Um dos resultados do estudo, segundo ela, é a desmitificação da imagem propagandeada de que o “agro é pop”.

“A gente mostra que mundialmente, e também no Brasil, temos problemas muitos sérios relacionados a essa cadeia: a expansão das plantações de monocultura  e o consequente aumento do uso do agrotóxicos e dos problemas de saúde; perda de qualidade do solo e redução de biodiversidade; e os conflitos que dessa concentração do mercado e desse aumento da aquisição de terras em detrimento das condições de vida e de trabalho da agricultura familiar, camponesa e das populações tradicionais.”

Financeirização

O Atlas também mostra como funciona o jogo financeiro das traders que formam o grupo ABCD no mercado especulativo.

Em 2015, o comércio de contratos futuros de milho foi 11 vezes maior que a produção mundial do grão. Ou seja, enquanto a safra do milho atingiu 978 toneladas, os contratos na Bolsa de Valores no estavam em torno de 10,5 milhões de toneladas.

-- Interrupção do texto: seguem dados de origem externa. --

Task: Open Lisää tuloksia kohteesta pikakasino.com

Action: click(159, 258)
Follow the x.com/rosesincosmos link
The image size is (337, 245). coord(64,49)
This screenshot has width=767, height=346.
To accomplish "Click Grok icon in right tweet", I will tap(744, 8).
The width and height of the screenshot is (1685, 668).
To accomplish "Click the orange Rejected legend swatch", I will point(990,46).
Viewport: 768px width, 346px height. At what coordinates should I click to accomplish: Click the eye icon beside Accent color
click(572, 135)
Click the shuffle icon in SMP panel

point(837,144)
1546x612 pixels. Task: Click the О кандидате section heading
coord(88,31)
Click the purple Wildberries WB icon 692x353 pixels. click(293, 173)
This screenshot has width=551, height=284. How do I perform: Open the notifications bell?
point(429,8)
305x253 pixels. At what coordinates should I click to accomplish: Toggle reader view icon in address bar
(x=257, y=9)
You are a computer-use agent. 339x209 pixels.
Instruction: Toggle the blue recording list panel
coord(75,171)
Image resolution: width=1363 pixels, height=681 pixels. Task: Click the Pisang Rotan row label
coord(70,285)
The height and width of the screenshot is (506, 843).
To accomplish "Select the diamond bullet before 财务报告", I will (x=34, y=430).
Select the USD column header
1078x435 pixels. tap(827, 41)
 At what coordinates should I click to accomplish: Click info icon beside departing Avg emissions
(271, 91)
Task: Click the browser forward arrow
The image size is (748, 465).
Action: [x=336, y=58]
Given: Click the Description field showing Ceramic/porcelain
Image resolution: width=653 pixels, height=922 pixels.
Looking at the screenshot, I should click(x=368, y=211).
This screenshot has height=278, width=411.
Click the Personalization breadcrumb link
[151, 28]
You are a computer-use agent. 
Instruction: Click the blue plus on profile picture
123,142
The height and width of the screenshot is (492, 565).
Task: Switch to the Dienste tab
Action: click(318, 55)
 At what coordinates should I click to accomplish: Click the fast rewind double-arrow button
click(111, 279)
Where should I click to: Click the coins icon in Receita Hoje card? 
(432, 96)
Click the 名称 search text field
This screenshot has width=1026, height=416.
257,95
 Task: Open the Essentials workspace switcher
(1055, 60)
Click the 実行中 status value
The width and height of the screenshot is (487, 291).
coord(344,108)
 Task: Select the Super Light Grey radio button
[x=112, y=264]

“O gráfico mostra essas relações perigosas e os seus desdobramentos. Até sobre a definição se aquele produto será para ser comido, se vai ser energia ou se vai ser destinado ao mercado de ração”, afirma.

Além disso, o grupo é direta ou indiretamente responsável pelo desmatamento da floresta tropical. No Brasil, por exemplo, as comunidades indígenas Guarani acusaram a Bunge de comprar cana-de-açúcar produzida em terras roubadas em 2012. Na época, a empresa afirmou que seus fornecedores respeitavam o direito à terra, mas os contratos não foram renovados.

Soberania alimentar

A concentração da cadeia produtiva representa uma ameaça a um conhecimento ancestral do cultivo da terra. Esta é a preocupação da jornalista Verena Glass, coordenadora de projetos da Fundação Rosa Luxemburgo e que participou da adaptação do relatório pela entidade. Ela pontua que o aumento do uso da tecnologia de ponta, com a agricultura de precisão, representa uma ameaça para a soberania alimentar de diversos países.

“O que me preocupa nessa discussão da agricultura de precisão é que ela transforma a agricultura em uma atividade extremamente tecnificada, com tecnologia de ponta, que é muito cara, acessível a poucos, e aplicadas em áreas extensivas”, diz a jornalista.

“O que era mais vivo, que é a relação de alimentar o ser-humano e reproduzir a vida a partir do conhecimento que se tem da terra, do território, do clima, dos animais e da integração com a biodiversidade, acaba sendo substituído. E essa é uma lógica que, adicionadas a sementes transgênicas, agrotóxicos e tecnificação e a patente, a gente perde em biodiversidade, conhecimento.”

A jornalista aponta ainda para o aumento da disputa por território. “Ou seja, a agricultura familiar e a agroecologia, comunidades indígenas e quilombolas no Brasil e no mundo vão ter qual espaço nesses novos paradigmas?”, questiona Glass.

O Atlas do Agronegócio também mostra o avanço da tecnologia como temas como o da biofortificação, termo para a manipulação genética de plantas com o objetivo de aumentar a concentração de nutrientes do alimentos.

O relatório aponta que as iniciativas de manipulação nutricional vem sendo impostas sem um debate público efetivo com setores da sociedade civil. No Brasil, as culturas biofortificadas são: abóbora, arroz, batata-doce, feijão, feijão-caupi, mandioca, milho e trigo.

Já o mercado global de genética animal deve crescer de US$ 3,7 bilhões em 2016 para US$ 5,5 bilhões em 2021, um aumento médio de 8,4% ao ano. Este crescimento é duas vezes e meia mais rápido do que a economia mundial.

Outro ponto destacado no relatório é que o número de empresas no mercado global de sementes e agrotóxicos tem diminuído em ritmo acelerado com fusões que criam poderosos conglomerados empresariais. Com a consolidação da compra da Monsanto pela Bayer, em junho deste ano, este mercado ficou praticamente dividido em quatro grandes grupos: Dow DuPont, Bayer, Syngenta e BASF.

A versão brasileira do Atlas do Agronegócio, na íntegra, pode ser encontrada no site da Fundação Heinrich Böll.